Fiscal Depute Ian McCann told the court:

The whole incident was sparked when Robert O’Hara threw a can of juice at Mr Stevenson. A fight occurred and, by his plea of guilty, Mr Stevenson admits he was involved in it. The police were called and Mr Stevenson was arrested.

 

For a man linked with a series of murders and who headed an international drugs and money laundering network, it was a bizarre first criminal conviction. The news agency photographer who snapped Stevenson as he left court that day secured the first contemporary image of Scotland’s number one criminal.

As Stevenson emerged into the winter chill from the court, he had no idea the Folklore team were in the process of assembling their own album of secret snapshots.

37

On the Run Again

 

‘Have you counted it yet? Why not? Well, gonnae do it right now? Every bundle. I want an exact figure. Is it all right where it is? That safe . . . is it big enough to hold all that?’

It was Friday, 26 May 2006 and Jamie Stevenson had a cash problem – he had too much to hide. He unwittingly shared his storage difficulty with the surveillance officers bugging his home but one detective said that the almost-daily collection of thousands of pounds in used notes was a logistical headache for the drugs gang.

Everyone talks about money laundering and all the ways the cash is whitened up but, way before it becomes a line buried in some company’s accounts or a digitised electronic transfer, drugs money is literally dirty – thousands and thousands of used notes, sometimes rolled into £5,000 bundles, sometimes just lying loose like confetti and stuffed into bags and cases. We’re not talking about a cheque that can be slipped into a top pocket. These guys get paid in cash money and lots of it. It’s big and it’s bulky. Every day, they face the problem of hiding it until they can get rid of it safely.

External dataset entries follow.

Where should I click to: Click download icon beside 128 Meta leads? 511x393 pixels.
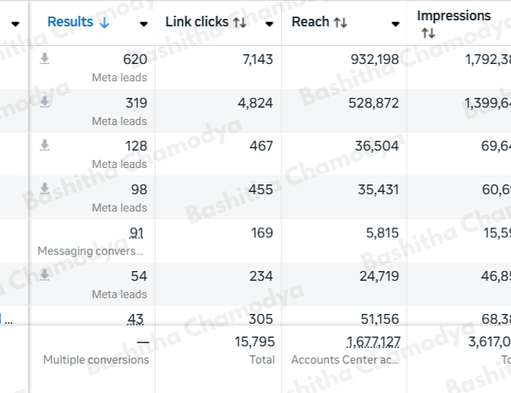tap(45, 145)
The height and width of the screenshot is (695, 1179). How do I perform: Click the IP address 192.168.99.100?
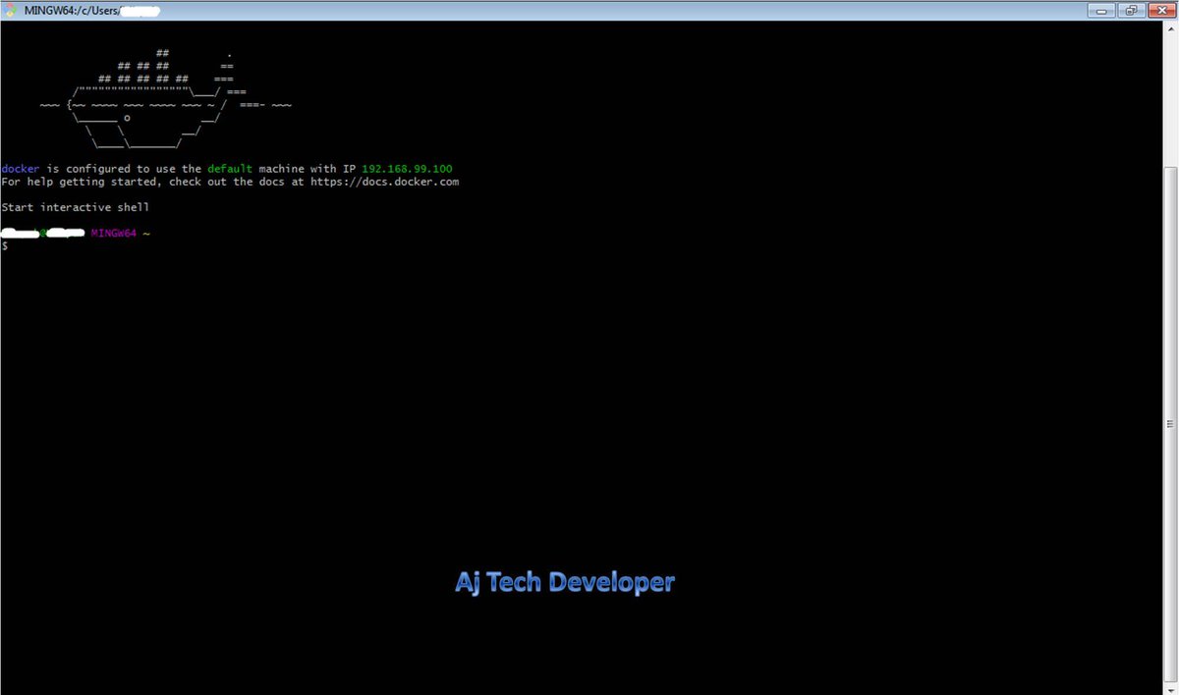407,168
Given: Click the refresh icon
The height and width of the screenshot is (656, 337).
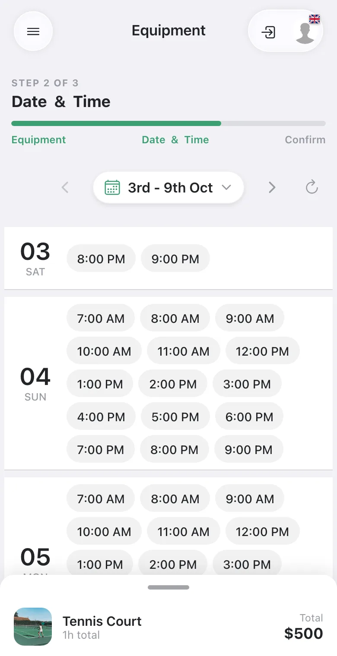Looking at the screenshot, I should (312, 187).
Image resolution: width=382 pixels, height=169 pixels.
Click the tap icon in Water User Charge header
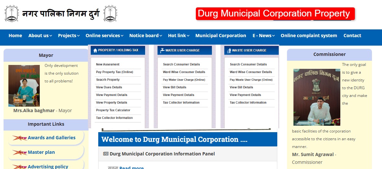coord(162,50)
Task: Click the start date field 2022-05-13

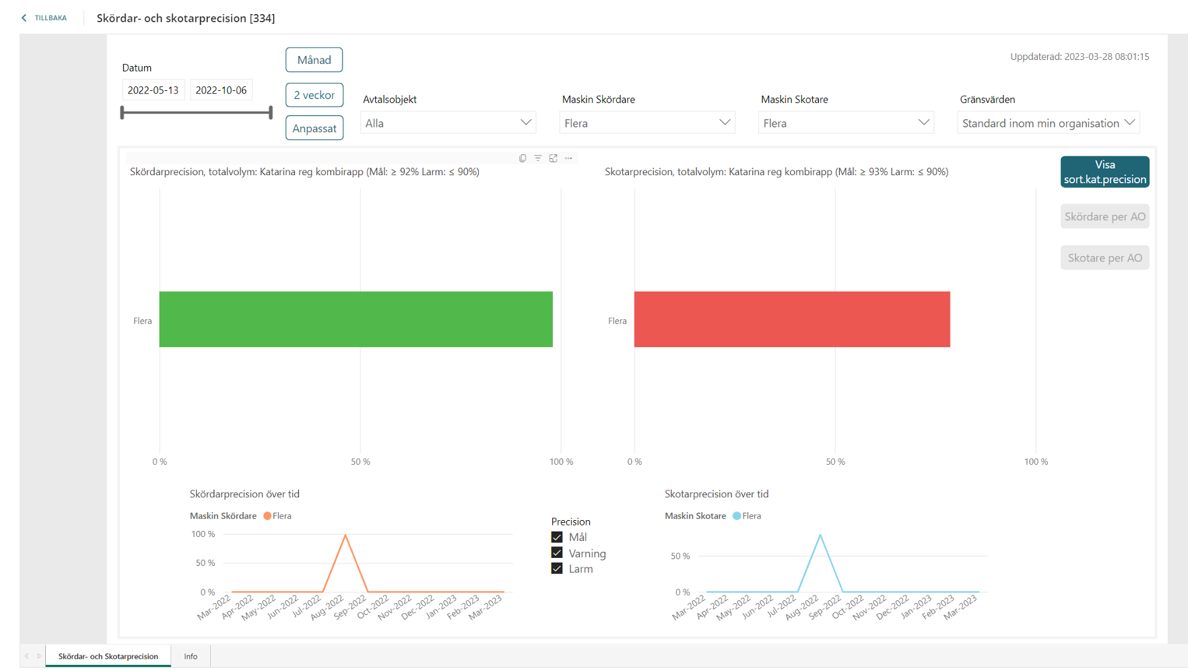Action: (x=153, y=90)
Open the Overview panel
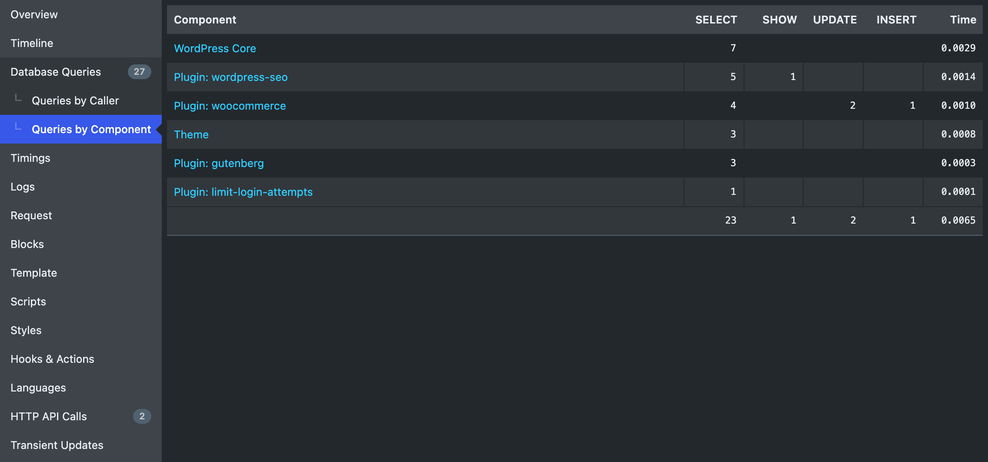The width and height of the screenshot is (988, 462). coord(34,15)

Stevenson could stay away from the drugs but he had to get close to the money. That was his Achilles heel and, in the end, that’s how we got him.

 

At the premises of one of Stevenson’s taxi firms, in the south-east of Glasgow, not far from his home, there was a large, reinforced-steel safe set into its foundations and, two days after that conversation, on the last Sunday in May, Stevenson headed there. He was tailed by undercover officers, who watched as he entered the building, talked with two associates and left twenty minutes later. The other two men left minutes after their boss.

The police already suspected the capacious under-floor safe was a regular hiding place for Stevenson’s dirty money on the way to the laundry. Months before, when Stevenson had discussed the size, security status and location of a large sum of money, they had been listening. They had heard him tell his associate, ‘No, it’s under the ground . . . in a safe under the ground.’

When the two men left Stevenson’s firm, they were followed by another surveillance team as they drove to a house five minutes away. The officers already knew it was the location for the stash of money because Stevenson had been heard discussing it two days earlier. His associates were only in the house a matter of minutes before they left, wheeling a very large and heavy suitcase behind them. Hefting it into the boot of their car, they drove off. They did not get far before police swooped. Inside the case, they found £389,035 in used notes. Stevenson would at least get an exact figure.

He was back home at Fishescoates Gardens when he took a telephone call fifteen minutes after the police bust. Hanging up, he told his wife, ‘Got taken out. Christ, we’ll need to go intae his house.’

Within minutes, he had driven back to the premises of his taxi firm but, after spotting surveillance teams on the ground, he did not stop. Hours later, he was gone – away from Glasgow and out of Scotland.